Tag Archives: Yom Kippur

Poem and Direction of the Heart for the Tenth Day of T’shuvah

By Marcia Falk (Berkeley, CA)

In her new book, The Days Between: Blessings, Poems, and Directions of the Heart for the Jewish High Holiday Season, renowned poet Marcia Falk re-creates key prayers and rituals in poetic forms from a contemporary perspective for those in search of a contemplative approach to the High Holidays. Here is an excerpt:

What Do You Have?

Not this earth, not even dust—
Not yours, caw invisible crows
like doors swinging shut.

Not your memories, rising
and burning in the air
like leaf-dew in sun.

Not your thoughts, poking in
and darting out
like hummingbirds in the blossoms.

Only this bit of time (like clouds unforming)—
even as you point to it,
gone.

Nothing

Nothing. You began as nothing and you will end as nothing. And in between—everything, and nothing. In between—joy and sorrow, beauty and decay. Everything yours to partake of, yours to bear. Yours to see, to know, to give birth to—and to let go. None of it yours to have.

Not even you are yours to have. You belong to a wholeness so great you cannot even conceive of it.

No, it is not a belonging; nothing owns you. You are simply part of it. You came out of it and you will return to it. You do not ever leave it, you are part of it forever.

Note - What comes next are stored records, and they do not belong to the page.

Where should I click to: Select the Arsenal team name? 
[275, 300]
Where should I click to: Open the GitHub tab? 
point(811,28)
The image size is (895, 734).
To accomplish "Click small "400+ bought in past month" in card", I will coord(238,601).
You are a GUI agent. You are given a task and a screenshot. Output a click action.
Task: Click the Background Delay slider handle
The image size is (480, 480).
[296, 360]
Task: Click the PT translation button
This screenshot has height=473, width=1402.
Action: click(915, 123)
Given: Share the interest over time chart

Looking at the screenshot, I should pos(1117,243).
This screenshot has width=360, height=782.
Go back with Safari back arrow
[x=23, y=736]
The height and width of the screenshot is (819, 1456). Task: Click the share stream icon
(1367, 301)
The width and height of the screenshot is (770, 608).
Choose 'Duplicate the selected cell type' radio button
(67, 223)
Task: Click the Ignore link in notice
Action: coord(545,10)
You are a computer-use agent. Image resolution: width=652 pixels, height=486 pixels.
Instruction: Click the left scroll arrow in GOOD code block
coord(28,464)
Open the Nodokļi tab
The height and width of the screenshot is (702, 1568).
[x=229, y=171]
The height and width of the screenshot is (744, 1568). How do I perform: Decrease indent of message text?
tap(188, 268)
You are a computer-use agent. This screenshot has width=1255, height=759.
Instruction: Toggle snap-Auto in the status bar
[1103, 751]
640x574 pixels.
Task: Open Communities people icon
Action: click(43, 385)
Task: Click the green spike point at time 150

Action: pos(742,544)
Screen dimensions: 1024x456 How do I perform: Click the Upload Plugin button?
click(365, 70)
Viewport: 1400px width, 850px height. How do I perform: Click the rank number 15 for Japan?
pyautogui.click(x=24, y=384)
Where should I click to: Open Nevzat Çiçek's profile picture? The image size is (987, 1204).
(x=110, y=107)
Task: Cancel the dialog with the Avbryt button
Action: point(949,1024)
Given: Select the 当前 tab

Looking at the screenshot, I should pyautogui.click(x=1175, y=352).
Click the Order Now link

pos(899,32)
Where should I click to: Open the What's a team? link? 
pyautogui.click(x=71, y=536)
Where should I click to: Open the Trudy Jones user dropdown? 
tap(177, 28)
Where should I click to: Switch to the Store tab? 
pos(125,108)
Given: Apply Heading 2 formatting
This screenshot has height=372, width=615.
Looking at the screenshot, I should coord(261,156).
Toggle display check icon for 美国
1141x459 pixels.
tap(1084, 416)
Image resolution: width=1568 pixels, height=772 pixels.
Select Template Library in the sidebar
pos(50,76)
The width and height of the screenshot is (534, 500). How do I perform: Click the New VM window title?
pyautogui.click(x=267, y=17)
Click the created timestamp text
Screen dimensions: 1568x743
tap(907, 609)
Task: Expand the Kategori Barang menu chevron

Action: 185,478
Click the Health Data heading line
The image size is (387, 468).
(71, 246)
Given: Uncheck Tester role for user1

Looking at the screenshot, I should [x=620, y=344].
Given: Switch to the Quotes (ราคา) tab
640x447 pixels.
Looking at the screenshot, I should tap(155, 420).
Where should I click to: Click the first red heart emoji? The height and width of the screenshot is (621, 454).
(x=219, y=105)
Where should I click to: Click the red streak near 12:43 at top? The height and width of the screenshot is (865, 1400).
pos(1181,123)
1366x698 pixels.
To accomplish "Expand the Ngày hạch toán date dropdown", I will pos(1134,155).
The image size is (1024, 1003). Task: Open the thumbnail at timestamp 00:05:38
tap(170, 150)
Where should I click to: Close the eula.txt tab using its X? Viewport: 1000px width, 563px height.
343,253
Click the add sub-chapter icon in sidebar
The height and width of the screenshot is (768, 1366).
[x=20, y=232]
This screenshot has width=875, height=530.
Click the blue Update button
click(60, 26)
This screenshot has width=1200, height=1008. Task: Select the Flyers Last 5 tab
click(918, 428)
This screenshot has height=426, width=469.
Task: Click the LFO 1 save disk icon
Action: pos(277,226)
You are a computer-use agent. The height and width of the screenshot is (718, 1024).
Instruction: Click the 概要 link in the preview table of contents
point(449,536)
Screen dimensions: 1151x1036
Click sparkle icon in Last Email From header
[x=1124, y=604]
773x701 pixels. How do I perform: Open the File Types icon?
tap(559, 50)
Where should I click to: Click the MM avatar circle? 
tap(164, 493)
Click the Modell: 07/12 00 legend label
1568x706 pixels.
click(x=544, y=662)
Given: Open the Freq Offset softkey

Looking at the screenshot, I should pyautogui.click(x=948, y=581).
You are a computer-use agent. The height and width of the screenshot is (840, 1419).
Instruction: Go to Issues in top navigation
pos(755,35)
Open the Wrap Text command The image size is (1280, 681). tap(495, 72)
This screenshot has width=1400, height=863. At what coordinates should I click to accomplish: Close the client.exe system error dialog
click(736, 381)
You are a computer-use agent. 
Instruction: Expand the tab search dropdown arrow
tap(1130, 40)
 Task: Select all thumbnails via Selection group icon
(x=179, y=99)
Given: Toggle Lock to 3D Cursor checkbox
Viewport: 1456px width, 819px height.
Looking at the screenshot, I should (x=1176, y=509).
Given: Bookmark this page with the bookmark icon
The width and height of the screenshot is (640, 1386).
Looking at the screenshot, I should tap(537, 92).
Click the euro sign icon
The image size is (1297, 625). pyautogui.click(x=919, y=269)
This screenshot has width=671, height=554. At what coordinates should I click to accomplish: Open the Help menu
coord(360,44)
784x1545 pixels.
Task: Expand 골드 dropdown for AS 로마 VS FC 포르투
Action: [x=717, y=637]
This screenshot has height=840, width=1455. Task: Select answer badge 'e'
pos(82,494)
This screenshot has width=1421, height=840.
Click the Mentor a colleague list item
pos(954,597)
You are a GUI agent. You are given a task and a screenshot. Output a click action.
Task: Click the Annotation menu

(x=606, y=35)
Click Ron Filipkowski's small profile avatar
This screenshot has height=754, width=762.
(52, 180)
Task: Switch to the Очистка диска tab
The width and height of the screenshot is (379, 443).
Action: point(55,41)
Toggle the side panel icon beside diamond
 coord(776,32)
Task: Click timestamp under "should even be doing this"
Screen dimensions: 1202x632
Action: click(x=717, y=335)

And this is your moment to be alive.

Marcia Falk was born in New York City and raised on Long Island in a Conservative Jewish home. She received a B.A. in philosophy magna cum laude from Brandeis University and a Ph.D. in English and comparative literature from Stanford.  A university professor for fifteen years, she taught Hebrew and English literature, Jewish studies, Bible, and creative writing at Stanford, the State University of New York at Binghamton, and the Claremont Colleges. Her classic verse translation of the biblical Song of Songs was released in 2004 in a new edition, The Song of Songs: Love Lyrics from the Bible (Brandeis University Press).

For more information about her work, visit: http://marciafalk.com/

The material posted here is excerpted from The Days Between: Blessings, Poems, and Directions of the Heart for the Jewish High Holiday Season By Marcia Falk (HBI Series on Jewish Women, Brandeis University Press) and reprinted with permission of the author and publisher.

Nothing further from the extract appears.